Very little is still standing when it comes to Cal's story. There's a Vin Fiz replica and a little write up at The Smithsonian, his grave, and then a 1/3 scale replica in the lobby of the Long Beach Convention Center. Our visit happened to coincide with Comicon weekend.

And there it was. In the midst of royalty from Game of Thrones, Suicide Squad devotees, members of the Imperial Federation, The Vin Fiz flew 30 feet above. I looked everywhere for the plaque.  

"It had to be removed when we remodeled, we just haven't put it back up yet."

"When was that?" 

"About 4 months after we put it up" (5 years ago).  

I stopped and asked passerby if they knew what was flying right above us. Predictably, only one person did (and her career had been in aviation). I had a nice, prolonged conversation about Cal and his modern relevance: why he is not remembered and what that says about the state of things. She blamed social media, citing it as a distraction from progress. Yesterday, holed up in my Del Rio motel, I caught a glimpse of her as I flipped through the TV stations. She was on E! competing with other women for a sports star on a reality dating show. She was voted off in the first episode. 

The night of the 18th we gathered at a friend's house. I was surrounded with people I hadn't caught up with in months, maybe years. Though I didn't expect it, the night ended with everyone sitting in a circle and telling me, honestly, they're thoughts on Tilt Shift. I was embarrassed in the kind of reddened way I am when people sing happy birthday to me. 

it was beautiful though, to hear the honesty of the other side of my experience. It was strange and surreal: friends who thought it was a pipe dream, friends who were proud, friends who were inspired, one friend who actually cried because of its emotional connection to her. I don't think I stop often enough to consider the waves I might be causing. We don't come through life without stirring the motion of everything; we all create a current. Like a cosmic blanket that we ripple and poke without realizing it.  

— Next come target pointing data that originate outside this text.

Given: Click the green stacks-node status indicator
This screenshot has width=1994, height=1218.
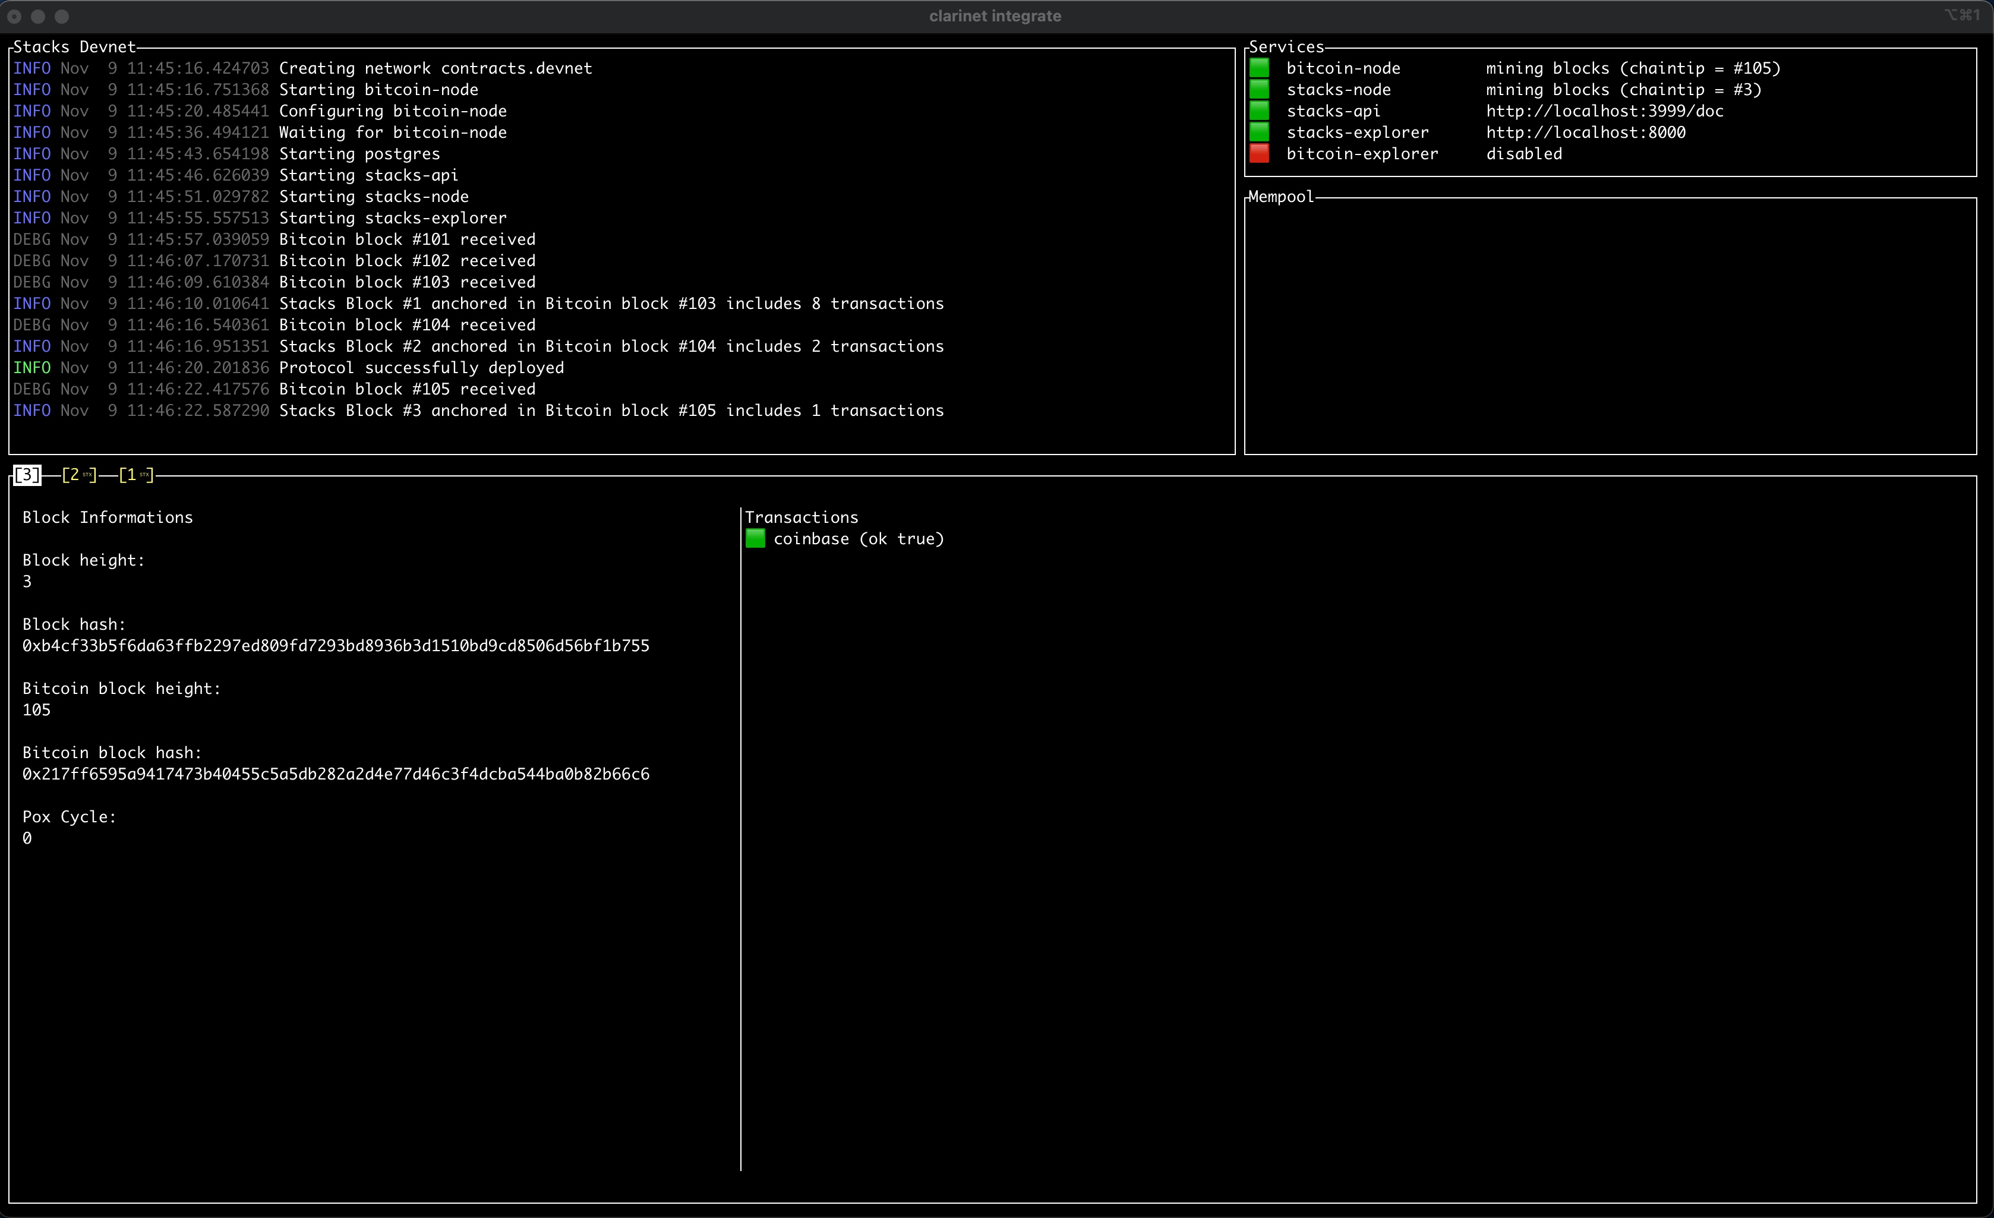Looking at the screenshot, I should [1258, 89].
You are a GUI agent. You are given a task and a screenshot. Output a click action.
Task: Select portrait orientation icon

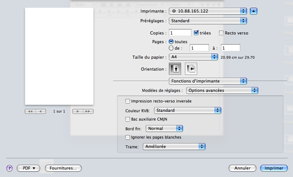pos(175,68)
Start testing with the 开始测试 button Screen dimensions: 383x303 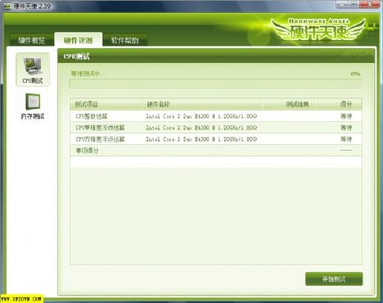pyautogui.click(x=334, y=279)
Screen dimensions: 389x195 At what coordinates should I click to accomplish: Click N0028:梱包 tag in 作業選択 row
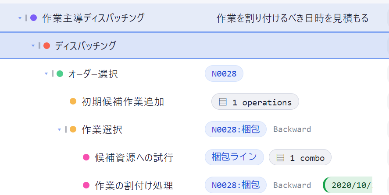(236, 129)
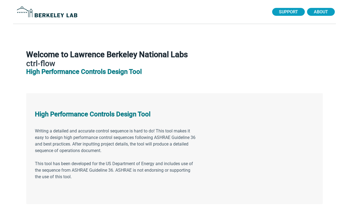Click the heading inside the gray card
The width and height of the screenshot is (349, 218).
(x=93, y=114)
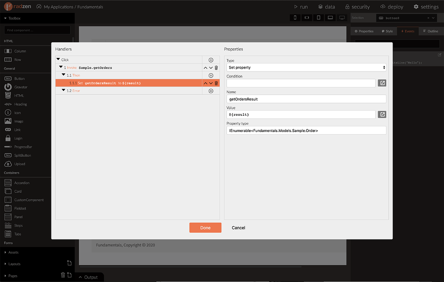Delete the Set getOrdersResult handler
The height and width of the screenshot is (282, 444).
[x=216, y=83]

Well, the pressure was on. I still couldn't fathom that I was in Los Angeles, but I soaked in the moment. I felt enormous gratitude for it, was flattened by it. The path ahead would be [IS] rough; I wanted to save the energy in that room for later. I felt the weight of what I was about to attempt, the love lof everyone who wants to see me land Eddie in Montauk, and knew then that I was going to really go for it. Up until then it hadn't taken shape, was still just an idea. Now I would take a shot at Banning Pass, see how I was doing in Indio, set out towards Arizona and weave around the higher mountains, one at a time.